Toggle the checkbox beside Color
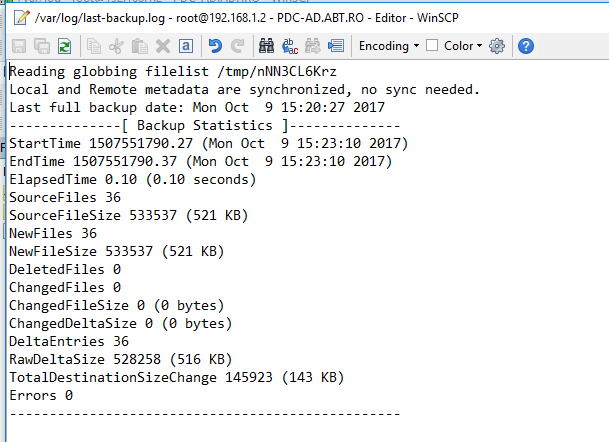Image resolution: width=609 pixels, height=442 pixels. 432,45
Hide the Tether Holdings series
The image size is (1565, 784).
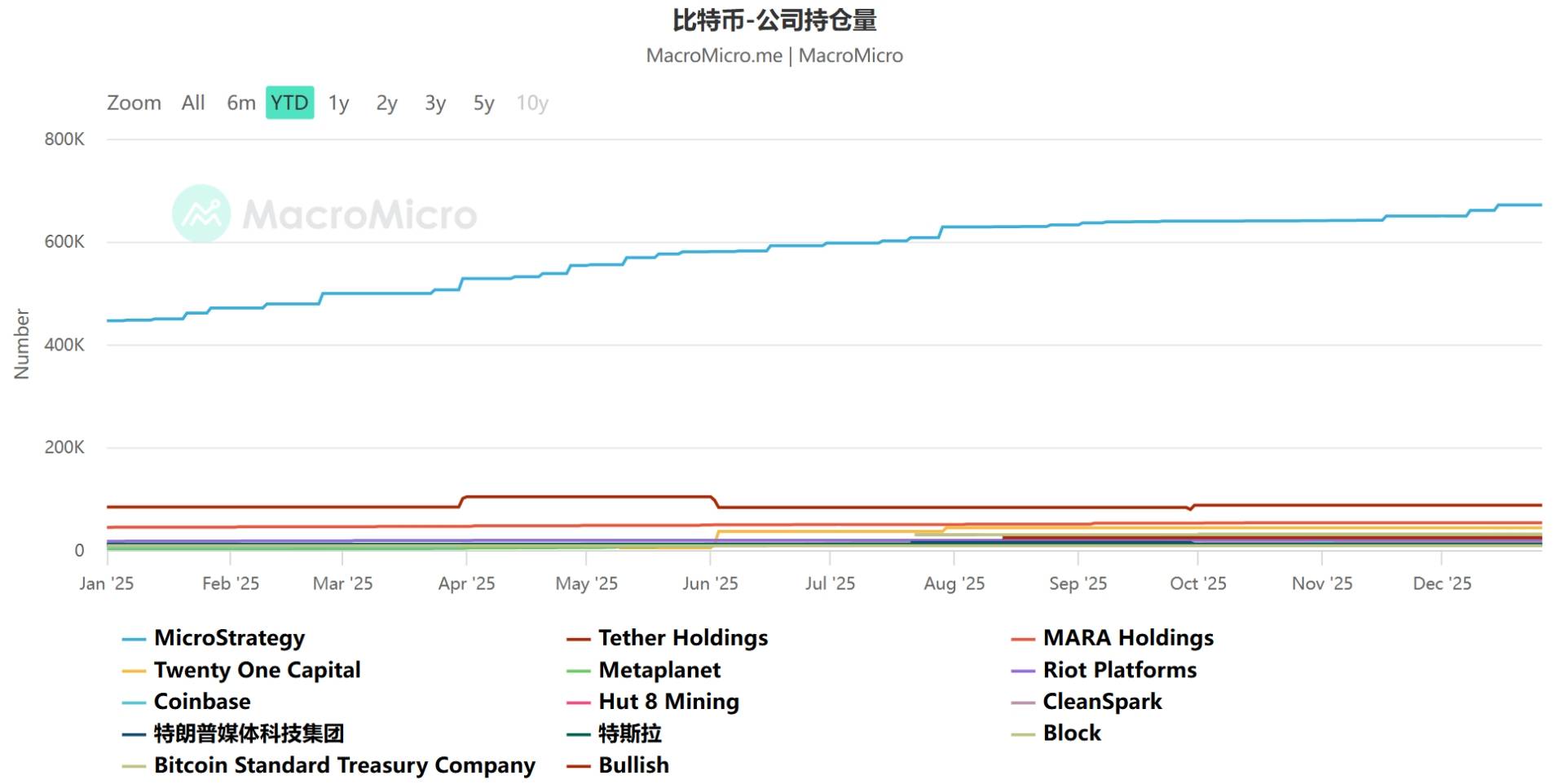[682, 638]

- **YOUR INSTRUCTIONS**
The whole listing above, minus its pictures, is what you should write out word for word.

- **COMPLETED TASK**
Toggle the checkbox beside Color
Image resolution: width=609 pixels, height=442 pixels. 432,45
Hide the Tether Holdings series
The image size is (1565, 784).
[682, 638]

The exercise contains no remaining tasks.